Sky High

Flash Fiction July, 31

I’m travelling by foot, pacing long streets with short strides and the city is quiet. It’s a fairly standard sort of summer day, blazing sunlight only just managing to creep in through the edges of my sunglasses, not a cloud in the sky. The asphalt is hot under my steps, I can feel it if I stay standing still too long and let the soles of my shoes absorb the heat.

It’s uncomfortable, to say the least, but the water bottle I’m clasping like a lifeline has already lost its fridge-freshness. The last of the condensation dripped dry half an hour ago, and the edge of the cap digs into my fingers no matter how many times I shift it.

There’s a park a few metres away, and what looks to be a fast-food cart; normally, I don’t frequent them but today I’m pulling closer, already scanning the blackboard for the coldest thing I can find and the surrounding area for the best-shadowed spot. The first comes in the form of a can of Diet Coke, so cold in my hand that I flinch away from it when the vendor slides it over the counter to me. It almost hurts to hold, but I carry it and an ice cream over to the tallest tree, awkwardly shuffle things so my shirt-sleeves are folded back, drop my things to the far end of the bench and sit, relishing the cool and relative darkness.
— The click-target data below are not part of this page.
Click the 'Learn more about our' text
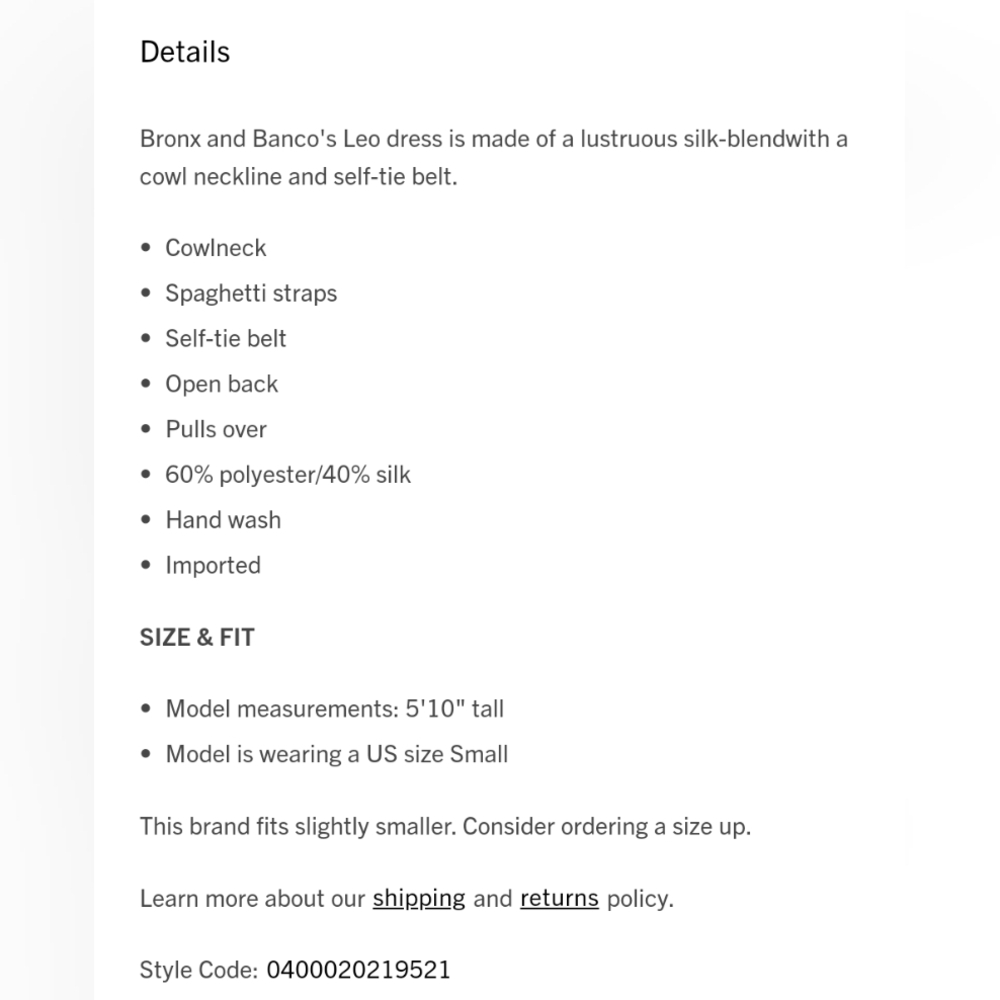 tap(252, 898)
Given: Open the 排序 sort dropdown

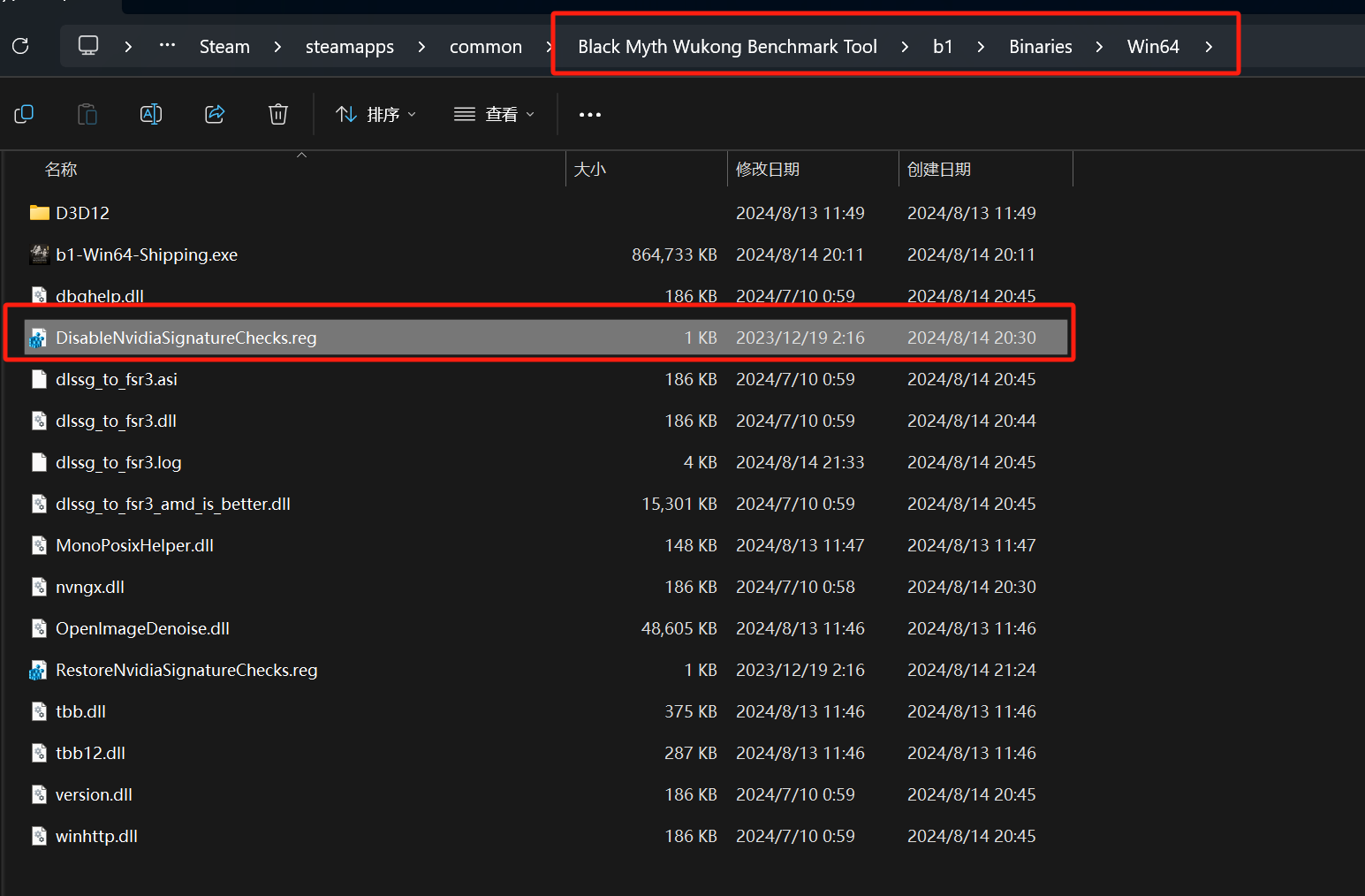Looking at the screenshot, I should click(375, 114).
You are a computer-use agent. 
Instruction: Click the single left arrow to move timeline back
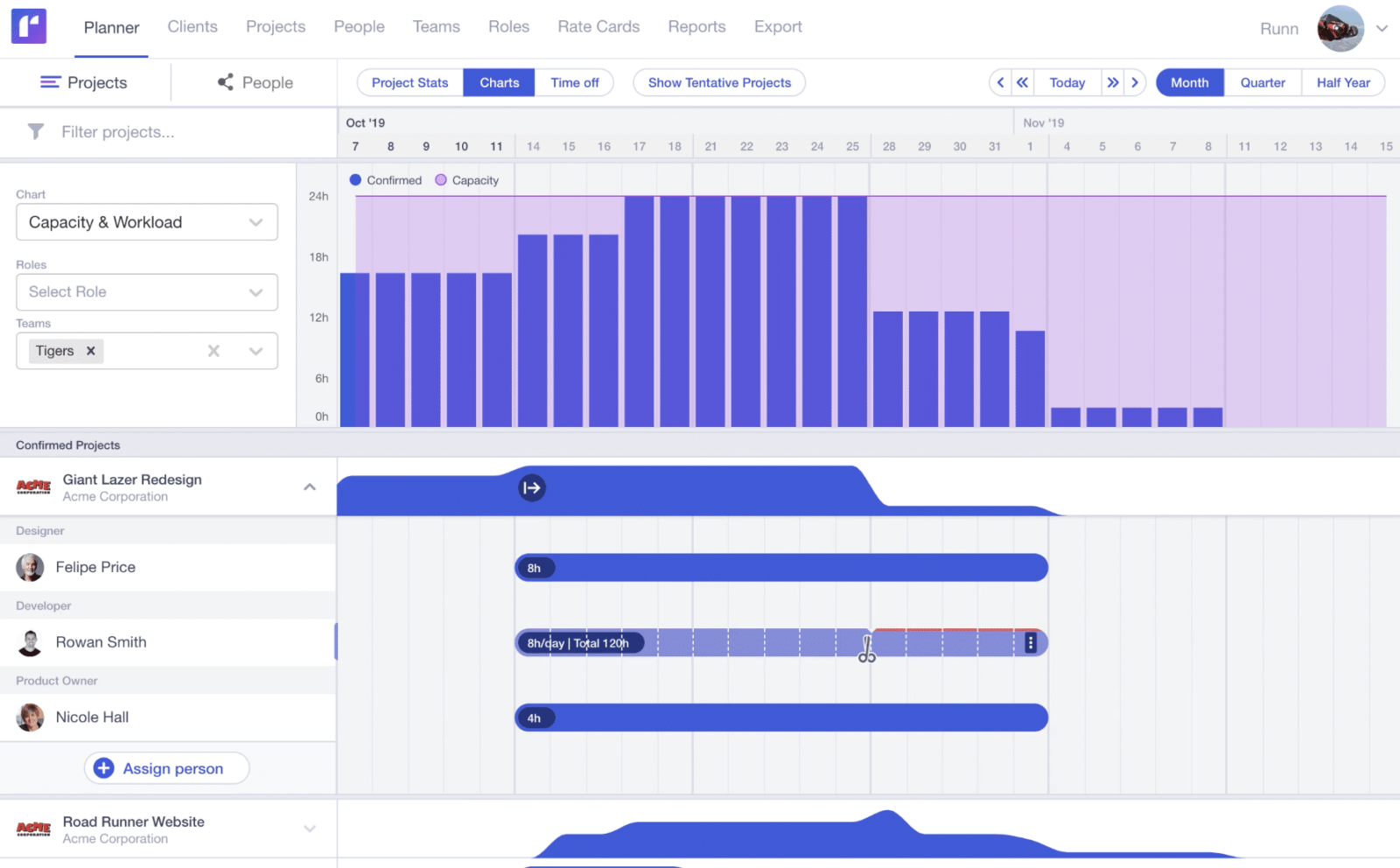1000,82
Watching the world through my sunglasses is calming, the tint affecting my perception of the colours around me until I’m not always certain what colour I’m seeing. At least, the shade of it is skewed, and occasionally I lower the glasses, peer briefly over the rim to see the colour better and then lean back, slide them on.
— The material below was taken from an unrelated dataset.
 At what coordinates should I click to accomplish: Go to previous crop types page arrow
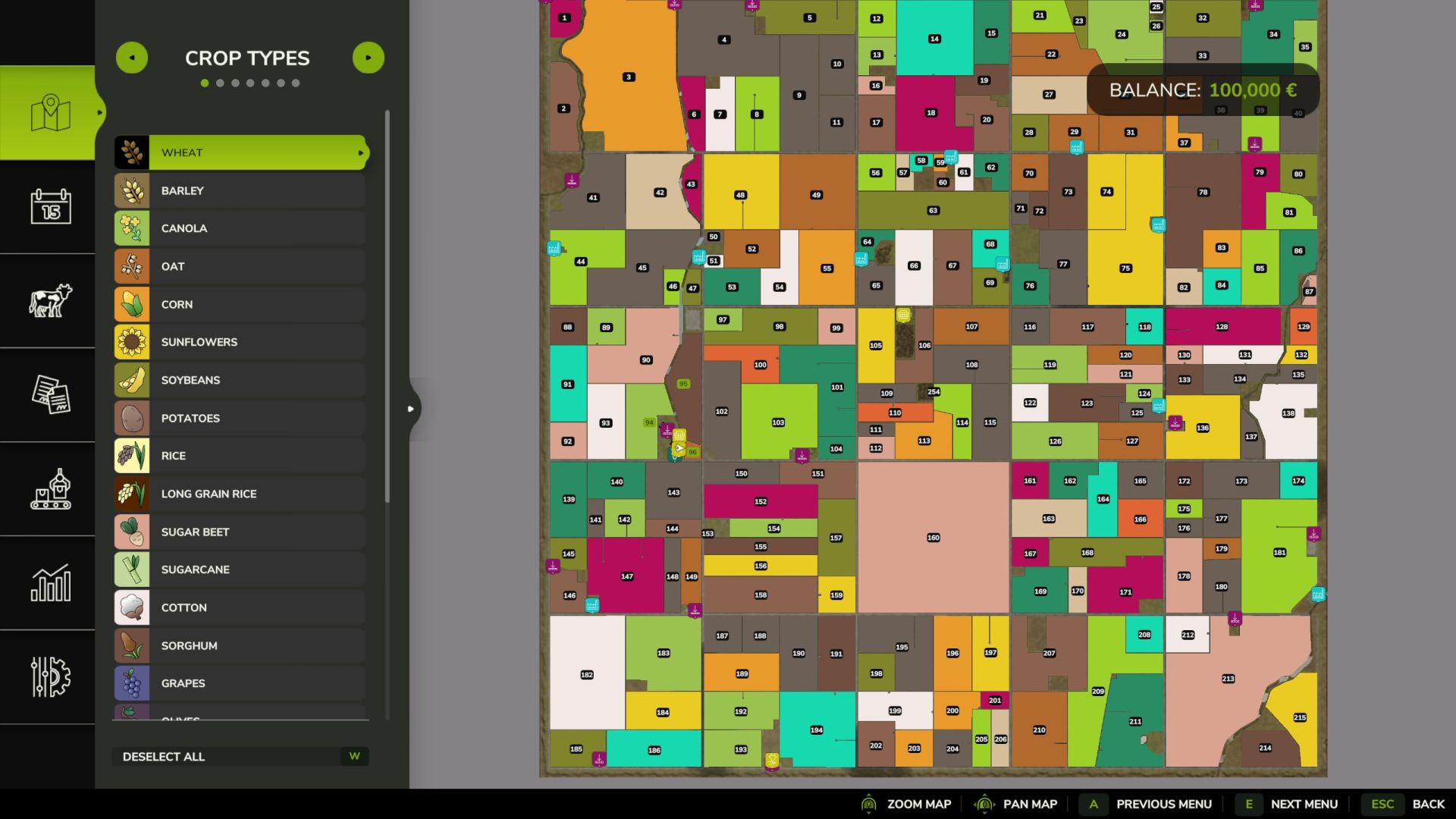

In the space to my right, there’s a heap of fabric and what appears to be a basket, but I’m too disinclined to move from my shaded spot to investigate. Two men cut through the path in front of me, one carrying a backpack and the other talking on his phone. I shift to watch, my only concession to moving right now, and angle myself until I’m fully propped up on the bench, my belongings kicked to the ground so there’s space for me to fold my legs up.
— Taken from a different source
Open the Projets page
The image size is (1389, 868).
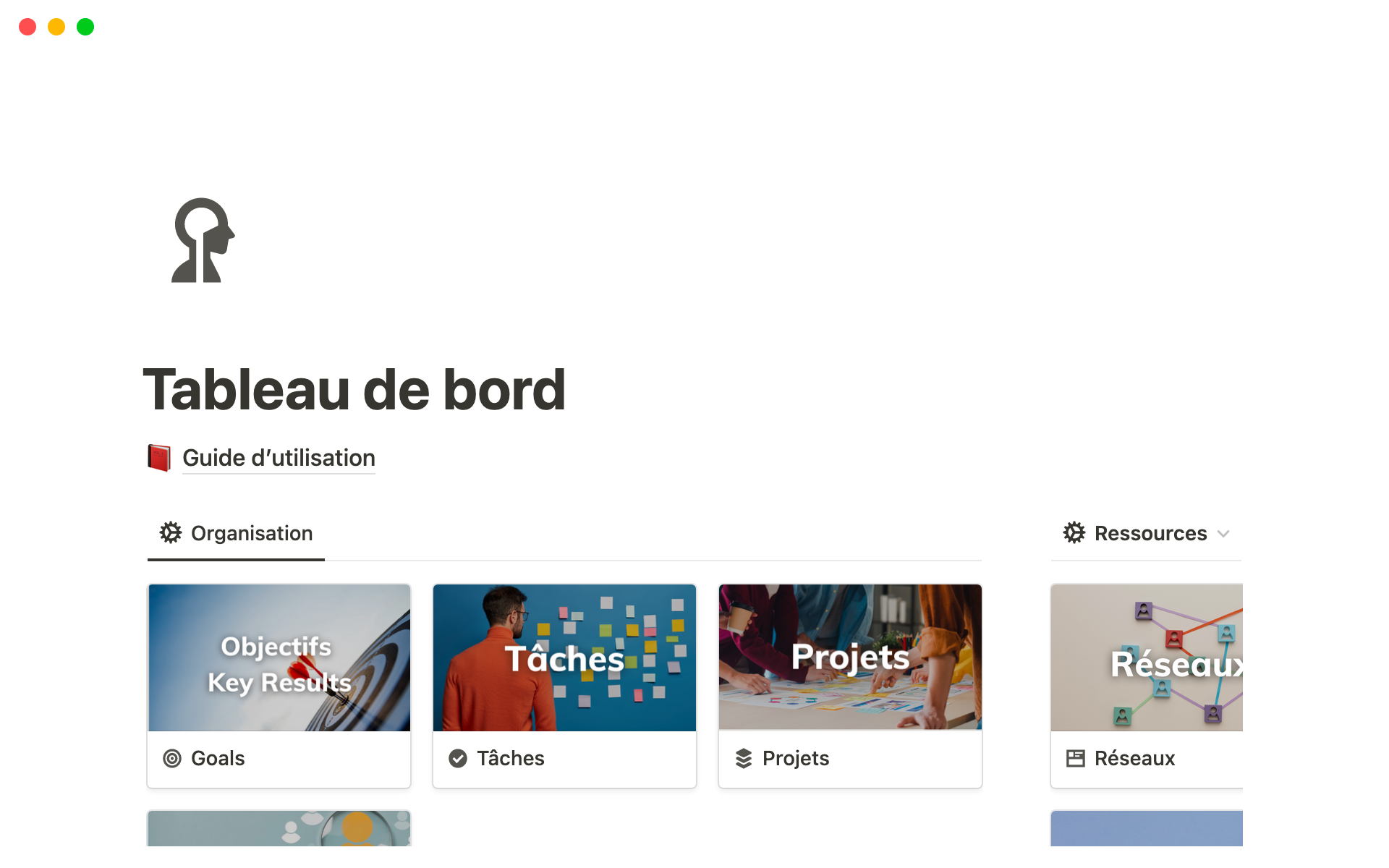(x=796, y=759)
They slip through the gate and one begins tending to the fabric while the other watches, phone still clamped to his ear.

The pile of fabric begins to inflate, rising coherently into something taller, taking shape as I wish I had a phone or camera with me to film it. I don’t count the minutes, but in a shorter timespan than I expected it’s in what I assume to be its correct shape, evidently ready for something.

A woman’s heels click over the pavement and she looks thoroughly out of place, dressed in a business-dress and full makeup – everyone else around us is wearing jeans, shorts, and loose light tops. Her phone is at her ear, but the bits of conversation I do manage to make out are less business and more an effort to be guided, someone navigating her to a destination.

The field is grass. She’ll lose her balance as soon as she steps off the concrete, and as I’m looking on she does teeter over the field. Her posture has become ramrod stiff, her steps smaller and far more tentative than I saw when she was cutting a path over sharp concrete and uneven cobblestones.

The first man I saw lets the balloon rise into the air, and now my full attention is on it as it inches upwards. I can’t track what is happening now, it’s too high up but my attention is broken by a distant rumble. There’s thunder in the distance, and the darker weather sweeps the entire park. My attention drifts earthward, and I focus on the ground to see it darken, watch as the asphalt stops sparkling and the grass seems to wilt at the lack of light.

Rain is in the air now, I can feel the chill and gather my things to me – there’s no telling how bad a storm this will be – making no motion to leave though, halted in my forgetfulness if it’s better to flee a storm or stay put. In the end staying put decides me, and I race over to the rotunda that’s only ten or so paces away. There’s high shelter all around it, solid walls in place and a plain wooden bench that reassures me. From this angle I still have a decent view of the hot air balloon, and I keep an eye on it even despite knowing I have no hope of what’s happening there.

The rain arrives, pelting noisily on the aluminium roof of the rotunda and I wait for something to happen. It seems suddenly the balloon has deflated, drifting to the ground and toppling the basket to the ground while the first man works to keep the fabric from entangling the people below.

The scene is out of focus at first, but quickly comes into something cohesive as I blink – one blink, and the fabric is collapsed. A second, and the basket is out of harms’ way from the weather. A third, and the second man is embracing the woman. They’re standing half-in, half-out of the basket, and rain is beating down on them. They look oblivious to the world around them – she pays no mind to the fact that her expensive shoes are getting soaked in mud, nor does he worry about the fact that they’re still standing immediately below what looks like several dozen pounds of fabric.

I shift myself away, rifle through my backpack for my long-forgotten sketchbook and a pack of pencils.

It’s the sort of scene that should be remembered.